Ferrari : la révolution rouge

Ferrari : la révolution rouge
Crédit: FanF1

Les Reds, vaincus, ne discutent que du départ annoncé d'un pilote respecté : Don Fernando pourrait céder à l'attrait de l'équipe Mate la Reine, voire aller ailleurs, maintenant qu'il semble vivre en exil interne.

Derrière les gros titres consacrés aux courses à enjeux élevés, une bataille plus discrète autour de l'argent et de la loyauté est en train de redessiner la fortune de Luthus. Gérard Sans-Blé, le directeur financier du club, se trouve pris dans un conflit amer avec ses propres créanciers, une impasse qui empêche l'afflux de capitaux promis et laisse l'avenir de l'équipe en suspens.

Les turbulences dépassent le simple bilan financier. L'ancien recteur Roland Boulet, qui s'est récemment installé à Woking pour rejoindre le cercle élitiste de Mate la Reine, a été officiellement fait chevalier et porte désormais le titre de Roland de Boullier. Son départ marque un changement important dans la direction de l'organisation, car il quitte le cercle restreint de Luthus à un moment où le club a désespérément besoin d'une direction stable.

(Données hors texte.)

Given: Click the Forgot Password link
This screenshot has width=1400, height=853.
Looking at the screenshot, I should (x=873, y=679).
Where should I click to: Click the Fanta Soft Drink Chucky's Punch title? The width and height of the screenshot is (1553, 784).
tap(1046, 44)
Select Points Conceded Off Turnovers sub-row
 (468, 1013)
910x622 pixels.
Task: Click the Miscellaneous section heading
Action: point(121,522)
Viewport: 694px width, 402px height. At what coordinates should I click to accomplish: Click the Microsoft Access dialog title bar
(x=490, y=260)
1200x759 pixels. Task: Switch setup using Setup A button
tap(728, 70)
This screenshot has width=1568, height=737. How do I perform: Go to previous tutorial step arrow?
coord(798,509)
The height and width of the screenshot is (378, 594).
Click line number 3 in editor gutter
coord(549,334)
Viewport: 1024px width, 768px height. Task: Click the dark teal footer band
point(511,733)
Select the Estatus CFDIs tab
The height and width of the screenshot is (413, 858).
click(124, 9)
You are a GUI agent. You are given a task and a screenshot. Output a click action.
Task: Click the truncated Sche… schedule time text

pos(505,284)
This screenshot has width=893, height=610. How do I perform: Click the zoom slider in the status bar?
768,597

Pendant ce temps, le nouveau venu français P'tit Jules, dont les ambitions étaient autrefois centrées sur la mise en place de nouveaux formats de tournois au-delà des limites de Malaria, a adopté un rôle plus discret. Les observateurs notent que sa principale contribution semble désormais être d'offrir un soutien moral au Shogun Koba, en rappelant au leader qu'il y a toujours des gens moins chanceux que lui. Dans le même ordre d'idées, Huedada a été désigné comme le prochain fournisseur d'avoine de Mate la Reine, une décision qui pourrait avoir des répercussions en aval sur la chaîne d'approvisionnement de Luthus. Le drame atteint son paroxysme le plus personnel avec le pilote Fernando, qui compare son esclavage contractuel au piège tendu à Ulysse par les sirènes. «La patience et le temps qui passe ne servent à rien », a-t-il déclaré, ajoutant que ses efforts incessants n'avaient abouti qu'à des déceptions. « Aujourd'hui, c'est fini ; j'ai rempli mon devoir. Je ne crois plus aux fausses promesses », a-t-il déclaré, laissant entendre qu'il pourrait partir à la recherche d'une équipe à la hauteur de son talent. Au cours d'un échange houleux, Roland de Boullier a exhorté l'Espagnol à reconsidérer sa décision : « Entends-tu, mon ami, cet allié qui t'appelle ? Il aspire à te remettre en selle, uniquement pour te faire signer un contrat prolifique qui aurait fait de Midas un mendiant méphitique. » La réponse de Fernando fut prudente. « Je l'entends, mais une voix contraire m'incite à penser à l'épreuve, et surtout m'interdit de faire le grand saut alors que nous ne savons toujours pas ce que vaut Huedada », a-t-il répondu.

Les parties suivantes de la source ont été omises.